=== SELECTION ===
--------
Posted by: Scott Taylor Posted Date: Thursday, 21 February 2008 19:25

According to T Bailey, the Nottingham based fund of fund manager, investors are better off being in the wrong fund in the best performing sector than the right fund in a poorer performing sector.  Or, put another way, your asset allocation will have a much greater impact on your returns than choosing the ‘best’ manager.

This will come as no surprise to anyone who has even a passing acquaintance to investment theory.  Even if all you do is check out a list of the twenty best performing funds over the last year, you will be struck by the fact that they all come from the same sector, be it China or Fixed Interest.  The sector of choice will, of course, change over time but more often than not there will be a flavour of the month.

It is slightly odd for an active fund manager to publish research which rather undermines part of their role but it does generate publicity and perhaps it is true, even in the world of finance that there is no such thing as bad publicity.

For many investors, it is always useful to be reminded from where investment returns come.  Get an asset allocation suitable for your needs and you are ninety percent of the way to successful investing.
--------
According to the post on asset allocation, why is it slightly odd for T Bailey to publish this research, and what does the post suggest the firm gains from it anyway? Answer in one to three sentences.

=== INFORMATION SHOWN ===
--------
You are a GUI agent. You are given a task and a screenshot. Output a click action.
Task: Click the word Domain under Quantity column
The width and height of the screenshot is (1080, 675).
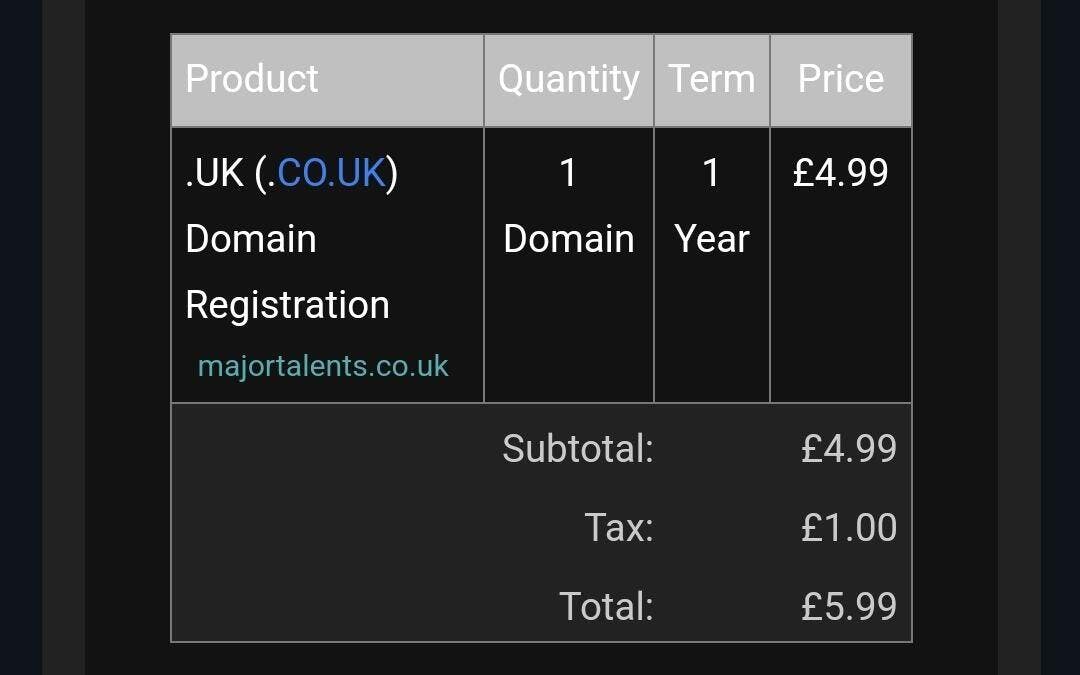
--------
=== OUTPUT OF THE TASK ===
It is odd because T Bailey is an active fund manager, and the research rather undermines part of that role by showing that asset allocation matters more than picking the "best" manager. Still, the post notes that it generates publicity, and perhaps even in finance there is no such thing as bad publicity.